掛川にいた時にずいぶん勉強した、二宮尊徳の教えである「報徳思想」。
尊徳先生は実にいろいろなことを述べていて、弟子たちがそれを本にまとめていますが、仕えた殿様に「あなたの教えは『徳をもって徳に報いる』という孔子の教えそのものであるな」と褒められたことにいたく感動して、自らの教えを「報徳思想」と呼ぶようになりました。
敢えてその要点を表す言葉が、「至誠・勤労・分度・推譲」ということになります。
至誠=誠実に
勤労=よく働いて
分度=分をわきまえ
推譲=他に譲れ
これが報徳の教えのポイントで、個人としてそういう個人を目指せば地域社会は安定して繁栄するというのが彼の哲学でした。

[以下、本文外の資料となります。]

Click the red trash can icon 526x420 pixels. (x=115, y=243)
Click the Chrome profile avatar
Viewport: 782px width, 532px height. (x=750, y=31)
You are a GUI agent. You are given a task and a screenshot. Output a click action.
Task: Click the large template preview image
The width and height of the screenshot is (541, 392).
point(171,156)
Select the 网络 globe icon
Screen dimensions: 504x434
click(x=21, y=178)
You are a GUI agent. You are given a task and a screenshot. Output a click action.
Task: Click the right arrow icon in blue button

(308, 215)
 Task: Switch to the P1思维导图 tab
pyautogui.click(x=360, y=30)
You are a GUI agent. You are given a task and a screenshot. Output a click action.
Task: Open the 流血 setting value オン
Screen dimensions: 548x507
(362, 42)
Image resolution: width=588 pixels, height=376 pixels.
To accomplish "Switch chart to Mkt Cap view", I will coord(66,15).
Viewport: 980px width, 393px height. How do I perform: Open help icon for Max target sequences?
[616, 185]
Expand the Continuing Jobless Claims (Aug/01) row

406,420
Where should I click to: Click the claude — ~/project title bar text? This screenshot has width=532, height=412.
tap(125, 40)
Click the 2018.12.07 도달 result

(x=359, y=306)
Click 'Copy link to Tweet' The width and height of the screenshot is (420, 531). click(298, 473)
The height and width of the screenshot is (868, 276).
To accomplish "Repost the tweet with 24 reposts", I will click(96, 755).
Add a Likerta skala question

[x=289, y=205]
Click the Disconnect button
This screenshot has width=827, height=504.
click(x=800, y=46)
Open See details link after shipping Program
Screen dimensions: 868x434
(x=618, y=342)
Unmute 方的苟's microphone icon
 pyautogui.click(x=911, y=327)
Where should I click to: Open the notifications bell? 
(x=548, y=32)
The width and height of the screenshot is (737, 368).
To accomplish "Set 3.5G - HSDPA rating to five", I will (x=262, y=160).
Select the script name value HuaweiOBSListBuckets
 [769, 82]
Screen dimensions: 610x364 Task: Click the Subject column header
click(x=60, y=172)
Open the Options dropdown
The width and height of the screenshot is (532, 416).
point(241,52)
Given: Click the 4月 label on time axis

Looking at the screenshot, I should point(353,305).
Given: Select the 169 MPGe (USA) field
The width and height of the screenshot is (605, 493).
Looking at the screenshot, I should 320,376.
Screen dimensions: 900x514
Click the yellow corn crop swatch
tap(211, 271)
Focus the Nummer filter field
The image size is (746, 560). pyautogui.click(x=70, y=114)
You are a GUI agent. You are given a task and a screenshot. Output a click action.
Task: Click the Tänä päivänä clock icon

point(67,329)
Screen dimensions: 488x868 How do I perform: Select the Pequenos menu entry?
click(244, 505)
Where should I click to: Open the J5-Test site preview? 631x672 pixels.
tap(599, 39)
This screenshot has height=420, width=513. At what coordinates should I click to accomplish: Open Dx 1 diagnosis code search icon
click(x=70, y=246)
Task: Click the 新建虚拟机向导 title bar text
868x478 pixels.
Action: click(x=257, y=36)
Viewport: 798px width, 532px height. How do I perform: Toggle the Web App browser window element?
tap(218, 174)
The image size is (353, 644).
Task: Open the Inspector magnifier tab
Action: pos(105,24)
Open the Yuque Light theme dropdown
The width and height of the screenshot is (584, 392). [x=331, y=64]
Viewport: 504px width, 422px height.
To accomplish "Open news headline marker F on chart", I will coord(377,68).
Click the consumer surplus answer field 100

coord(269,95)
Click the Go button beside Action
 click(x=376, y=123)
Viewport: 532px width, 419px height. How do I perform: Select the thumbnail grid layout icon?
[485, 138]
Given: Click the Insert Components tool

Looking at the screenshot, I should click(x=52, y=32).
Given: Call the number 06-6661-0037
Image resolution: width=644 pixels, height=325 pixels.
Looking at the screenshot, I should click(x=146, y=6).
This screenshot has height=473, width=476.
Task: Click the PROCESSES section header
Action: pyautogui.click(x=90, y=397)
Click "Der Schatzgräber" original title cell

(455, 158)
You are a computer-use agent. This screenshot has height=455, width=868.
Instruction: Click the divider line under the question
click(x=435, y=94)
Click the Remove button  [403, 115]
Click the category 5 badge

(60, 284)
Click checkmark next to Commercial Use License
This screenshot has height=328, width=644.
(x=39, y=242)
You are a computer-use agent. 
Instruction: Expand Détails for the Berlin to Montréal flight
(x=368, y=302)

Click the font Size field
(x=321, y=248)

二宮尊徳が生きた江戸時代末期は、時代背景として飢饉がたびたび発生して国民は食うに困る時代であり、また彼が力を尽くした北関東地域は、地方行政などと言うモノの力が弱いために、地域住民が協力し合わないといけないにもかかわらず、怠惰や博打、喧嘩などが絶えないようなところばかりでした。
そこへ赴いて彼は住民の心をつかみ、真面目に精出して働くものを顕彰し、不真面目で怠惰なものを叱咤激励することで皆が一生懸命に生きる地域づくりを次々と成し遂げていきました。
そこには優れたリーダー像や、神仏を取り入れた日本人向きのマネジメント理論、地域が農業で発展する中長期計画といったことがうかがえます。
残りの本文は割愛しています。